**** Recorded data ****

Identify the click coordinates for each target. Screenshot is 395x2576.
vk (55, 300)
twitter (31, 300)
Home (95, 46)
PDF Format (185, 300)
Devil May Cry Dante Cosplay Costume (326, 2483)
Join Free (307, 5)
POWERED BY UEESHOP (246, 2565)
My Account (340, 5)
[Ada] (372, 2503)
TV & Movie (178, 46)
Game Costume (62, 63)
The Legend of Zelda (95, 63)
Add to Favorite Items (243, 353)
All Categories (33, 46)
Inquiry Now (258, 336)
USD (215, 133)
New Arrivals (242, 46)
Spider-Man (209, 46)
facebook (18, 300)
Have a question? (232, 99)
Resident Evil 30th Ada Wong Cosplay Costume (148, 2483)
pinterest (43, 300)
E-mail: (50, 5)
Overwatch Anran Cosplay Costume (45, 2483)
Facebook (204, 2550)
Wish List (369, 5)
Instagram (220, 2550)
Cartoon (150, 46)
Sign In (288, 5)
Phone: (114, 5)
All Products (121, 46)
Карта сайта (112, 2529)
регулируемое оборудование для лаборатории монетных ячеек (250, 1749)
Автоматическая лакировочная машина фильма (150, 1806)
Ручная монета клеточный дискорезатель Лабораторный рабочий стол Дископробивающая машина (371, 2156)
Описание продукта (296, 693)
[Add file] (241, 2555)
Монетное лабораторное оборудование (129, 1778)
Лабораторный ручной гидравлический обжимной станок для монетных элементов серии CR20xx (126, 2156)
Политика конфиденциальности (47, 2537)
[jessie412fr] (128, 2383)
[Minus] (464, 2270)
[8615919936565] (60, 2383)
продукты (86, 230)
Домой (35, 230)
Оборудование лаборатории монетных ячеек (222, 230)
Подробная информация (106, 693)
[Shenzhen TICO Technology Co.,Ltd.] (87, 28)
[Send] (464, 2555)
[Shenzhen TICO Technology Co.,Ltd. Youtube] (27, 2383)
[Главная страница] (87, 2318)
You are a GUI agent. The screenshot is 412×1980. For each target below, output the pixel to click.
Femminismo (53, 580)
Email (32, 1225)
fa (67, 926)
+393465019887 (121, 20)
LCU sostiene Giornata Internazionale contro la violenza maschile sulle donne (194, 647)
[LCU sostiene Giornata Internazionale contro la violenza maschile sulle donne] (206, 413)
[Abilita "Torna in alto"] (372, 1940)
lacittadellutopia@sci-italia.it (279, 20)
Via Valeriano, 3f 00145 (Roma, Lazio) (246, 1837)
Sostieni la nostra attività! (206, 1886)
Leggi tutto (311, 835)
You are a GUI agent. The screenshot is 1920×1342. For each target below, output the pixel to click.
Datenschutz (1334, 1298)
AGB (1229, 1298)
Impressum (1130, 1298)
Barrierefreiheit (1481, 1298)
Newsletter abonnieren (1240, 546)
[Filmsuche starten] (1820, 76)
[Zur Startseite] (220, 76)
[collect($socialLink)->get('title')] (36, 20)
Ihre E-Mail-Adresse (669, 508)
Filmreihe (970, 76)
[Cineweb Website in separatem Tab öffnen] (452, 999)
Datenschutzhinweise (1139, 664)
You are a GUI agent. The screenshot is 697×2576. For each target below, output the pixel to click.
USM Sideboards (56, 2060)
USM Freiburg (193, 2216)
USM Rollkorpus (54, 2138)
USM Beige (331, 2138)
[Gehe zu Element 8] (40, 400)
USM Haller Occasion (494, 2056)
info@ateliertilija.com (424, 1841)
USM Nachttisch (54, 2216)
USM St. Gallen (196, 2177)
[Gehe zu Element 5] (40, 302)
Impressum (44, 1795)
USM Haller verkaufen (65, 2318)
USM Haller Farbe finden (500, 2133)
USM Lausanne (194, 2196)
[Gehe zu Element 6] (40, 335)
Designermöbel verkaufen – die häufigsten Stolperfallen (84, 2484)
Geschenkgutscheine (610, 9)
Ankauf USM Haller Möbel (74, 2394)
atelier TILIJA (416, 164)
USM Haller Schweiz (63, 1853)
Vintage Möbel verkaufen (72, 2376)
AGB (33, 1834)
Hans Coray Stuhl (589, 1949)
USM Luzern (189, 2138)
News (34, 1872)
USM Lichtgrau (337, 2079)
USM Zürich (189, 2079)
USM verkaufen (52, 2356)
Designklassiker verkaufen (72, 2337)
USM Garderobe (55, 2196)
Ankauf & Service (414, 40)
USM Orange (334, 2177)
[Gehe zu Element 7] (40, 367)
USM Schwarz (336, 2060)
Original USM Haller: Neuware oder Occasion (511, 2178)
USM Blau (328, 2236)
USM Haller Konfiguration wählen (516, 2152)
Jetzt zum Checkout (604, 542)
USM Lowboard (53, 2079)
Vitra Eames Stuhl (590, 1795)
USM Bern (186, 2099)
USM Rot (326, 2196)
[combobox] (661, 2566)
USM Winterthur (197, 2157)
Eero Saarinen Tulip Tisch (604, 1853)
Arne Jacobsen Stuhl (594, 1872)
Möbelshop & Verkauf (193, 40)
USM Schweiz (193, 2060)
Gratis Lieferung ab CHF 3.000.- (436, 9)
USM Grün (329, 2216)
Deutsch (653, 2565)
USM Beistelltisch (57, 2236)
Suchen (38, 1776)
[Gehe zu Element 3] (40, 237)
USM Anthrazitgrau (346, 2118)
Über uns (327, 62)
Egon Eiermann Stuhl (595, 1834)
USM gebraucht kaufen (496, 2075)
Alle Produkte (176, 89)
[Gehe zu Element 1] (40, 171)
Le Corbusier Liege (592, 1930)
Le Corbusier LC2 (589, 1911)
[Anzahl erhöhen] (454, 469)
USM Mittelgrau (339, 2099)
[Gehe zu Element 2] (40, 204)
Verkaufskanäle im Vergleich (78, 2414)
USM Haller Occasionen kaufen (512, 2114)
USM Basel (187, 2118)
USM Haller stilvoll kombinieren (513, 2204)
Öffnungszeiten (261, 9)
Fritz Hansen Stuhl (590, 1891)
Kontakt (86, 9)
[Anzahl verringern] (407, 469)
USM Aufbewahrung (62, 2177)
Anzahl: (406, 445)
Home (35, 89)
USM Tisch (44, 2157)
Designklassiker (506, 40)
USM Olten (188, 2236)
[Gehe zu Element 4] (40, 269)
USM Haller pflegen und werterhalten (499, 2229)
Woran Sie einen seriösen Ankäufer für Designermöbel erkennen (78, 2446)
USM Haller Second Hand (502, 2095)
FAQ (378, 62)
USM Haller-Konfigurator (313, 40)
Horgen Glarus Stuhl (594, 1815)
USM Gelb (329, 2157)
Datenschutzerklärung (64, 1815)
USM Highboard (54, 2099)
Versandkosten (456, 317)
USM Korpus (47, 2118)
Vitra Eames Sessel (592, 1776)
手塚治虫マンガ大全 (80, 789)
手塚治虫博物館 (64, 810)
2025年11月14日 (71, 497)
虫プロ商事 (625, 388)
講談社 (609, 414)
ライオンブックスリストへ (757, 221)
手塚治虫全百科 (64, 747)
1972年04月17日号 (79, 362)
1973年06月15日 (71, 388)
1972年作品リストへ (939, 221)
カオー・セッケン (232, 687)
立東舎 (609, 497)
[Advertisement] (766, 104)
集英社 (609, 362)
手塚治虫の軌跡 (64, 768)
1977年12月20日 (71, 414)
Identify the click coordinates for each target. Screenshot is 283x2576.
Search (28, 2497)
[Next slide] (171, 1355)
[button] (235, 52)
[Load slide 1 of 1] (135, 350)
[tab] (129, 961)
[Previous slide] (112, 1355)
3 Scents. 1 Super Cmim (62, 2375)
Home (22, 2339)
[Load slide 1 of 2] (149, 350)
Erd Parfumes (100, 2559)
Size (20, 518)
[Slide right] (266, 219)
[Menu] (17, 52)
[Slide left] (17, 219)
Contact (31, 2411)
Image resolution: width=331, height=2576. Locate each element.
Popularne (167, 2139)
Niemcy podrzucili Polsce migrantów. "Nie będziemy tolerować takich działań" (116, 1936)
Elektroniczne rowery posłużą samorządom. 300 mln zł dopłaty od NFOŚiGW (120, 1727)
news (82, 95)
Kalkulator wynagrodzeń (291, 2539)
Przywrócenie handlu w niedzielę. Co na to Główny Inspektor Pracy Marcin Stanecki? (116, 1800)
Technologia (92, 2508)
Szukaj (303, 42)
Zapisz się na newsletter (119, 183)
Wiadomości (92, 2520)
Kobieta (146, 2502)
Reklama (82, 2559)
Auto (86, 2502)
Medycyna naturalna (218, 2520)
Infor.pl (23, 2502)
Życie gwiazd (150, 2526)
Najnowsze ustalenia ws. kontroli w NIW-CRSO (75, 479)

****

* [Brief]: From the line that contains "Życie gwiazd (150, 2526)" through the last line of the listing, every line is to be restated word for word, both ends included.

* [Exercise output]:
Życie gwiazd (150, 2526)
Najnowsze ustalenia ws. kontroli w NIW-CRSO (75, 479)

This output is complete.